Jatobá

Os textos de diferentes autores publicados nesta seção não traduzem, necessariamente, a opinião do site. Sua publicação obedece ao propósito de estimular o debate e de refletir as diversas tendências do pensamento contemporâneo.

jatoba

Foto: Reprodução Google

No sonho que tive, pessoas procuravam jatobás.

Quando eu era moleque todo mundo chamava de jataí – uma vagem de casca escura, grossa e dura. A gente quebrava com o pé ou batia com força nas pedras. Dentro havia sementes envolvidas por uma polpa amarelo-esverdeado como farinha adocicada de sabor característico, o cheiro parecia de chulé. Na boca virava uma pasta grudenta. “Jatobá é uma árvore nativa das florestas tropicais do continente americano e da Ásia. É sagrada para os indígenas latino-americanos e também é conhecida como jutaí, copal, jataí e outros nomes. Um dos usos ritualísticos que os povos indígenas dão ao jatobá é a ingestão das suas sementes antes dos rituais sagrados de meditação, pois, acreditam eles, que este alimento ajuda a clarificar, equilibrar e apaziguar a mente.” (Web).

Isto posto, voltemos ao sonho.

Várias pessoas procuravam vagens de jatobás, mas ninguém as encontrava. Lembrei-me que havia plantado uma árvore quando era criança. Talvez fosse jatobá, pensei. Embora não visse o rosto – o sonho era opaco – Soeli estava comigo. Voltei tateando pelo túnel do tempo e encontrei uma pequena árvore plantada dentro de meio saco de algodão, desses de trigo. No sonho, jatobás não davam nos galhos, mas no chão, soltos em meio à terra que segura as raízes.

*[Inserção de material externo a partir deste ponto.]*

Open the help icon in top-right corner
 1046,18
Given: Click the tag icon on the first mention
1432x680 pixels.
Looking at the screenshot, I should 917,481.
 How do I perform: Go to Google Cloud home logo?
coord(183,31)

O saco estava com a boca amarrada no caule por um barbante. Pessoas se acercaram á espera de boas notícias. Desmanchei o nó e soltei a boca do saco. Para minha decepção não havia jatobás. Peguei o saco pelas bordas da boca e chacoalhei-o com força. A terra em volta do caule estava solta. Apareceram coisas como pedaços de ossos de boi e de madeira, cascas e elementos orgânicos que eu havia posto por acreditar que faziam bem à planta. Com receio de ter minhas crenças julgadas, tentei fechar rapidamente a boca do saco para não ver ridicularizadas minhas intimidades. Enquanto isso, pensava: “Por que plantei essa árvore dentro de um saco se no chão é o seu lugar? Talvez tivesse já dado os frutos que procuram”. Achei que os que me rodeavam riam-se de mim.  Como a terra estava solta, julguei que a árvore também estivesse e resolvi acabar com tudo. Com força puxei-a pelo seu fino caule a fim de arrancá-la com raiz e tudo. No entanto ela nem se mexeu. Estava firme como se plantada entre rochas.

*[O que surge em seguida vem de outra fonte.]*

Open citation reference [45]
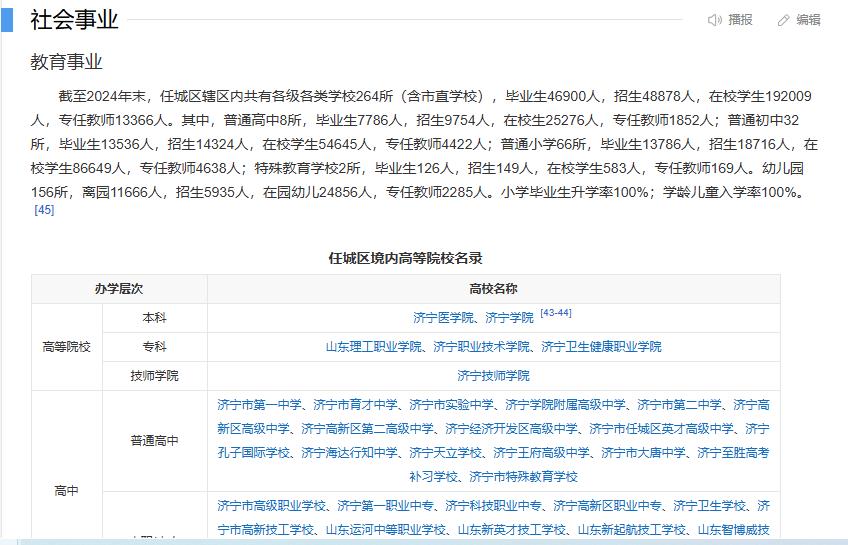848x545 pixels. click(44, 210)
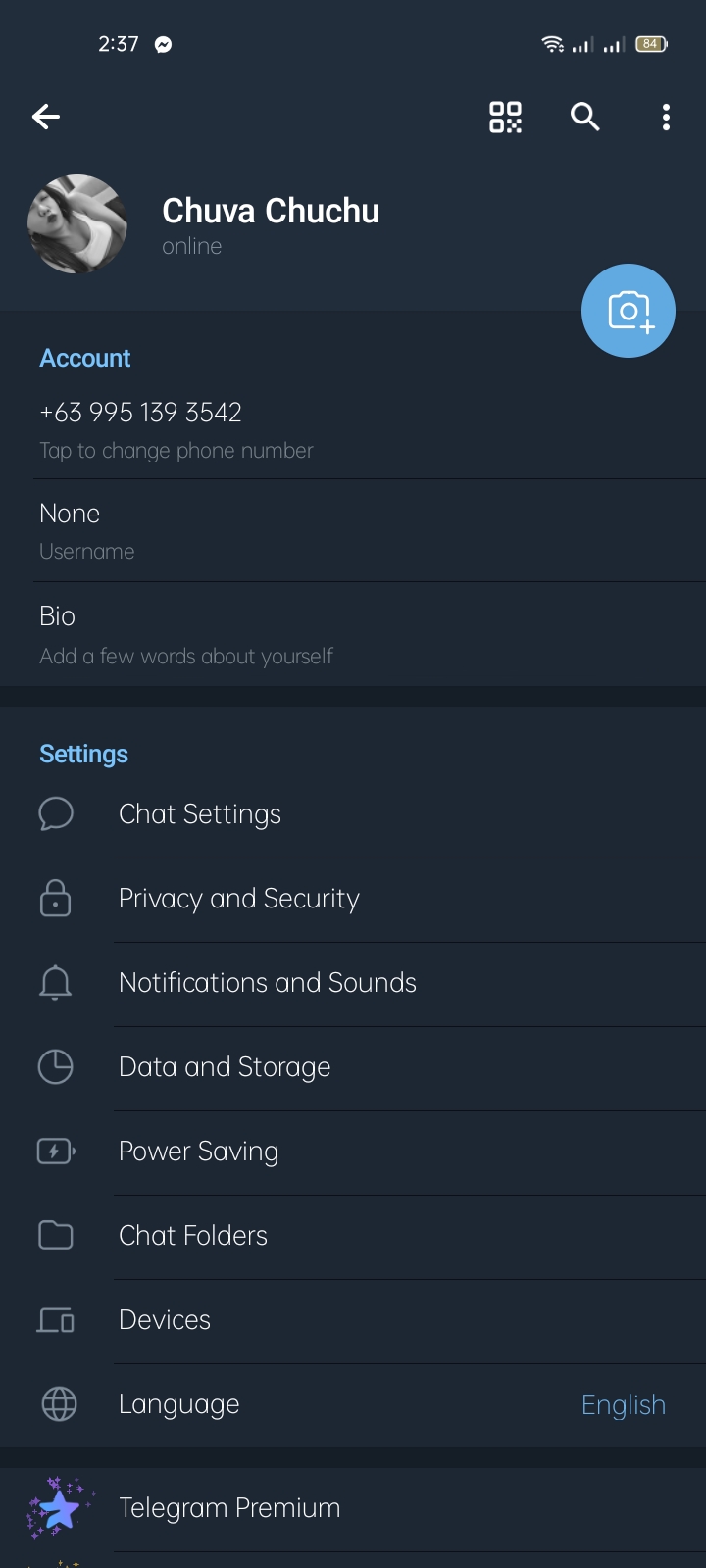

Foi aí que notei, soltas e misturadas ao material orgânico, várias vagens de jatobás. Peguei-as e vi que estavam totalmente saudáveis e que delas escorriam fios de mel. Os que me rodeavam ficaram espantados. Distribuí as frutas. Soeli me olhou com olhar de feliz aprovação. Acordei do sonho com a boca levemente adocicada. Só depois vim saber que “o jatobá, que tem pequenas e abundantes flores melíferas, é um grande atrativo para as abelhas nativas sem ferrão, as Jataí, que produzem um mel medicinal muito usado para problemas respiratórios”. (Web).

Há muito tempo não via Jatobás. Interessante que neste último feriado, passeando de bicicleta acabamos num bairro rural não longe de casa. Paramos para descansar debaixo de uma grande árvore. Nada havia eu notado, quando Soeli, olhando pra o chão, viu jatobás espalhados entre as raízes da frondosa árvore. Olhamos para cima, o pé estava cheio. Trouxe alguns para casa. O sonho era realidade.

Entendi entre muitas outras coisas, que nosso passado é um tesouro donde tiramos coisas novas e velhas. Nada em nossa vida é desprezível ou vergonhoso. Tudo é útil. São milhares as vozes, mas só a de dentro conhece o caminho e responde as questões que nos inquietam, afinal dentro de mim não moro sozinho.